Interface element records
┌──
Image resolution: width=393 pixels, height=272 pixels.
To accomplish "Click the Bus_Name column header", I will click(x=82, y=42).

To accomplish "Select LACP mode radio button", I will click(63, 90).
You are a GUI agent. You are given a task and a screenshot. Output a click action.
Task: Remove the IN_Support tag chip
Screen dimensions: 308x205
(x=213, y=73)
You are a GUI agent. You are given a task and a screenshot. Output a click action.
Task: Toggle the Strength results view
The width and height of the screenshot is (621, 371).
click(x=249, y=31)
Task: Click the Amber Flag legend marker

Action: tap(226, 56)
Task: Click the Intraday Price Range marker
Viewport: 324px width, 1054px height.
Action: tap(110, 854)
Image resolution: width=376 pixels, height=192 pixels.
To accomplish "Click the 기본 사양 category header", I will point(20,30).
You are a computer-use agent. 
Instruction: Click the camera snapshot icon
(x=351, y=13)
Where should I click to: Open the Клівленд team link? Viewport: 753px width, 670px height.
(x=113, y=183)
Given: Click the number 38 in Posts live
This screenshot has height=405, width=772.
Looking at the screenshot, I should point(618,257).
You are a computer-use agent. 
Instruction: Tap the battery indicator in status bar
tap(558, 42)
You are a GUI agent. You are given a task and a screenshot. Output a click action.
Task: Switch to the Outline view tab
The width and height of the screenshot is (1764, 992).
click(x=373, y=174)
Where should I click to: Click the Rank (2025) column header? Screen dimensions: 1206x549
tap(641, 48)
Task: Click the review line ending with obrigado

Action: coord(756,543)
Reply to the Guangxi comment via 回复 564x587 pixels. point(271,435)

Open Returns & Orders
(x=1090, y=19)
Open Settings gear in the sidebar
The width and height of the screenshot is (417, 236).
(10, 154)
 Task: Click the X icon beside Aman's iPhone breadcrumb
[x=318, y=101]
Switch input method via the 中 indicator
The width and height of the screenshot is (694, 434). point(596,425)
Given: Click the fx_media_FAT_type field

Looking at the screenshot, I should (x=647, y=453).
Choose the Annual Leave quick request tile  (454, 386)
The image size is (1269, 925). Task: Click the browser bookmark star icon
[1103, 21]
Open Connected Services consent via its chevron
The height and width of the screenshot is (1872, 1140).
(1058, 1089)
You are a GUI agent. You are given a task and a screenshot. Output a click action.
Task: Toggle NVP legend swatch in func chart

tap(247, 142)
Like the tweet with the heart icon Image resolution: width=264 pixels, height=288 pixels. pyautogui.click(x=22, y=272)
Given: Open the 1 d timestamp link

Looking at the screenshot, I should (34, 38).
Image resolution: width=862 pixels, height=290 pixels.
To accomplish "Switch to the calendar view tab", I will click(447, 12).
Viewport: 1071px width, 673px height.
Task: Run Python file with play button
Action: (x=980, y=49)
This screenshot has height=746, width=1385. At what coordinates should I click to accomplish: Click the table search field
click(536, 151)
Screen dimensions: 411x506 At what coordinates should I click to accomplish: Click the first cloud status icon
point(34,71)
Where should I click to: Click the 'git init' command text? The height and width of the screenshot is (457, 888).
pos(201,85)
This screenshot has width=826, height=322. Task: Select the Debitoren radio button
└──
**What is required:** Write out all lines of the material again, swapping "column header" for "column heading" everywhere it occurs and changing nothing else.

**Written solution:**
Image resolution: width=393 pixels, height=272 pixels.
To accomplish "Click the Bus_Name column heading", I will click(x=82, y=42).

To accomplish "Select LACP mode radio button", I will click(63, 90).
You are a GUI agent. You are given a task and a screenshot. Output a click action.
Task: Remove the IN_Support tag chip
Screen dimensions: 308x205
(x=213, y=73)
You are a GUI agent. You are given a task and a screenshot. Output a click action.
Task: Toggle the Strength results view
The width and height of the screenshot is (621, 371).
click(x=249, y=31)
Task: Click the Amber Flag legend marker

Action: tap(226, 56)
Task: Click the Intraday Price Range marker
Viewport: 324px width, 1054px height.
Action: tap(110, 854)
Image resolution: width=376 pixels, height=192 pixels.
To accomplish "Click the 기본 사양 category header", I will point(20,30).
You are a computer-use agent. 
Instruction: Click the camera snapshot icon
(x=351, y=13)
Where should I click to: Open the Клівленд team link? Viewport: 753px width, 670px height.
(x=113, y=183)
Given: Click the number 38 in Posts live
This screenshot has height=405, width=772.
Looking at the screenshot, I should point(618,257).
You are a computer-use agent. 
Instruction: Tap the battery indicator in status bar
tap(558, 42)
You are a GUI agent. You are given a task and a screenshot. Output a click action.
Task: Switch to the Outline view tab
The width and height of the screenshot is (1764, 992).
click(x=373, y=174)
Where should I click to: Click the Rank (2025) column heading? Screen dimensions: 1206x549
tap(641, 48)
Task: Click the review line ending with obrigado

Action: coord(756,543)
Reply to the Guangxi comment via 回复 564x587 pixels. point(271,435)

Open Returns & Orders
(x=1090, y=19)
Open Settings gear in the sidebar
The width and height of the screenshot is (417, 236).
(10, 154)
 Task: Click the X icon beside Aman's iPhone breadcrumb
[x=318, y=101]
Switch input method via the 中 indicator
The width and height of the screenshot is (694, 434). point(596,425)
Given: Click the fx_media_FAT_type field

Looking at the screenshot, I should (x=647, y=453).
Choose the Annual Leave quick request tile  (454, 386)
The image size is (1269, 925). Task: Click the browser bookmark star icon
[1103, 21]
Open Connected Services consent via its chevron
The height and width of the screenshot is (1872, 1140).
(1058, 1089)
You are a GUI agent. You are given a task and a screenshot. Output a click action.
Task: Toggle NVP legend swatch in func chart

tap(247, 142)
Like the tweet with the heart icon Image resolution: width=264 pixels, height=288 pixels. pyautogui.click(x=22, y=272)
Given: Open the 1 d timestamp link

Looking at the screenshot, I should (34, 38).
Image resolution: width=862 pixels, height=290 pixels.
To accomplish "Switch to the calendar view tab", I will click(447, 12).
Viewport: 1071px width, 673px height.
Task: Run Python file with play button
Action: (x=980, y=49)
This screenshot has height=746, width=1385. At what coordinates should I click to accomplish: Click the table search field
click(536, 151)
Screen dimensions: 411x506 At what coordinates should I click to accomplish: Click the first cloud status icon
point(34,71)
Where should I click to: Click the 'git init' command text? The height and width of the screenshot is (457, 888).
pos(201,85)
This screenshot has width=826, height=322. Task: Select the Debitoren radio button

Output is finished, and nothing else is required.